1941
warnings of German intentions had been ignored; and Soviet
deployment so close to the frontier (which has persuaded some
historians that Stalin himself had aggressive intentions) had made the
success of the great German envelopments more likely. Once battle
was joined, Stalin's influence was often disastrous: he forbade the
withdrawals which might have saved whole armies, appointed cronies
to senior posts, and remorselessly overcentralized.
And yet, in part because of Stalin and in part despite him,
Russia fought back, depriving the Germans of victory in the war's first
campaign. The T-34, arguably the war's outstanding medium tank,
and the Katyusha rocket-launcher both made an impressive debut. In
August Stalin named himself as Commander-in-Chief, set up the
Stavka of the Supreme Commander and charged it with directing
military operations. Although, like much else Stalin did, this
contributed to over-centralization, it also produced cohesive strategic
direction. Hitler's errors made their own contribution to failure: he
dithered over establishing clear strategic objectives, and, in the event,
his forces secured neither Moscow nor Leningrad, whose capture
would have had extraordinary psychological impact. Nonetheless, the
Germans began their last offensive early in October and by the
month's end they were at the gates of Leningrad in the north, only 30
miles (48 kilometres) from Moscow, in the centre, and in the south
had taken the wheatfields of the Ukraine and all but overrun the
Crimea. But, as the armoured expert General Heinz Guderian himself
observed, "the bitterness of the fighting was telling on our officers and.

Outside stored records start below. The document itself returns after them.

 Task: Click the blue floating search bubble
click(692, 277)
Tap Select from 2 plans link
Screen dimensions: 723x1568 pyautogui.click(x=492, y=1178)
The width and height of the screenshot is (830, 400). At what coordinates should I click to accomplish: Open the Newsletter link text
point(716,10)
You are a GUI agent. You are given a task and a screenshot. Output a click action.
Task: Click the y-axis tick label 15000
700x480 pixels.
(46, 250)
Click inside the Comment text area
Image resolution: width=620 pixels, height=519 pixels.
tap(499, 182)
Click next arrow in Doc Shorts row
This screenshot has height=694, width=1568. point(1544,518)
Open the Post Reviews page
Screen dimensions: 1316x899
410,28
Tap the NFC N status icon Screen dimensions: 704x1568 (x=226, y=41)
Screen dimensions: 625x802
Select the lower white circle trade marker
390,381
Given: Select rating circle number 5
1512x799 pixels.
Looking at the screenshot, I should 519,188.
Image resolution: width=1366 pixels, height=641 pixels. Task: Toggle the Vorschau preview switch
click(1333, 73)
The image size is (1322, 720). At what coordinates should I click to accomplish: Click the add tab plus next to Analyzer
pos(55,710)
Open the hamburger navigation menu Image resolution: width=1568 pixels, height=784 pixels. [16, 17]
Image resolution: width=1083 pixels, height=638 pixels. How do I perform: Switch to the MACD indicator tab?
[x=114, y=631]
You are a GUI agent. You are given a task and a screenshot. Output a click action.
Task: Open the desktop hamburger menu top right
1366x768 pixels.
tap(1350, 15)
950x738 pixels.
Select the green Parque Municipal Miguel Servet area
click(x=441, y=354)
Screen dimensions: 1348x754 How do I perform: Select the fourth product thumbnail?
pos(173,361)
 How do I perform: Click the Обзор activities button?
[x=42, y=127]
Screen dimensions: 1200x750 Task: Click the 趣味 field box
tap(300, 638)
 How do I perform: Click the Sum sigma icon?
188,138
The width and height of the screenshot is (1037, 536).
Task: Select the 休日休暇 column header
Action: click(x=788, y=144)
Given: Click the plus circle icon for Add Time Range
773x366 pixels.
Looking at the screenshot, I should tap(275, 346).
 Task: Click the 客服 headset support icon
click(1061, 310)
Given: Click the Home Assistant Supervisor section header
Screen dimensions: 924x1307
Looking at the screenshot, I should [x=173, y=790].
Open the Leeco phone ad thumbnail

men", and there was "an urgent need for winter clothing of all sorts."
Although the Soviet government had left Moscow, Stalin stayed
on, and his speeches of early November - the twenty-fourth
anniversary of the revolution - recalled Churchill at his most stirring.
The ruthless General G. K. Zhukov, who had masterminded the
defeat of the Japanese at Khalkin-Gol in Manchuria in 1939, had
been appointed Stalin's deputy Commander-in-Chief in 1941. Stalin
sent him where the danger was greatest, first to Smolensk and then to
Leningrad, and finally brought him back to mastermind the defence
of Moscow, for which substantial reserves were husbanded. On
December 6, the Red Army began a series of counter-offensives
which, by January 1942, extended the whole length of the front.
Hitler personally took over from Field Marshal Walther von
Brauchitsch, whose Oberkommando das Heeres (OKH - Army High
Command) had exercised overall control of the Eastern Front, and
ordered his troops to stand fast. His personal intervention proved
decisive, and the episode did much to enhance Hitler's military
reputation in his own (and some others') eyes. Yet it could not conceal
the fact that Germany had not won a quick victory in the east.
Meanwhile, American relations with Japan continued to
worsen, and after Vichy France agreed, in July, to the temporary
occupation of French Indo-China by the Japanese, the USA froze
Japanese assets, and both Britain and the Netherlands followed suit.
Many Japanese now considered that there was no alternative between
economic ruin and war, and in October 1941, Prince Konoye's
cabinet, which had sought to compromise between the Americans
and the military, resigned and was replaced by a hard-line government
under General Hideki Tojo. When America declared that Japan must
withdraw from China as a precondition for resumption of trade, Tojo
declared that "one must be ready to jump with closed eyes from the
veranda of the Kiyomizu Temple."
The Japanese leap consisted of a carefully co-ordinated attack
on European possessions in the Greater East Asia Co-Prosperity
Sphere, which began on December 7-8. Naval aircraft attacked the
base of the US Pacific Fleet at Pearl Harbor on the Hawaiian island of
Oahu, inflicting serious damage but neither rendering the base unfit
for future use nor catching the American aircraft carriers, which were
at sea at the time. Congress immediately voted for war, and the isola-
tionists were silenced.
Elsewhere the Japanese swept all before them. They advanced
through mainland China to take the British territory of Hong Kong,
and pushed down through Malaya towards Singapore. American
territories in the Pacific were snapped up, and although the Americans
still retained a grip on the Philippines, the outlook was bleak across the
whole of the Pacific. But even as 1941 ended, with the Allies surprised
and outclassed, there were some Japanese who knew that it could not
last. Admiral Isoroku Yamamoto, Commander-in-Chief of the
Combined Fleet, had already warned: "we can run wild for six months
or a year, but after that I have utterly no confidence."